▶ Excerpted records:
※

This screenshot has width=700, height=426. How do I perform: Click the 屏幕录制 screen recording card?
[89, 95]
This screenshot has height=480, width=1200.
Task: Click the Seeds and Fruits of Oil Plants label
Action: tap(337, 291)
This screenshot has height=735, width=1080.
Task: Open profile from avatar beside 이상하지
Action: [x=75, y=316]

※

▶ Task item: Retype the records in full. Keep every line identical to the original.

▶ Written reply:
This screenshot has width=700, height=426. How do I perform: Click the 屏幕录制 screen recording card?
[89, 95]
This screenshot has height=480, width=1200.
Task: Click the Seeds and Fruits of Oil Plants label
Action: tap(337, 291)
This screenshot has height=735, width=1080.
Task: Open profile from avatar beside 이상하지
Action: [x=75, y=316]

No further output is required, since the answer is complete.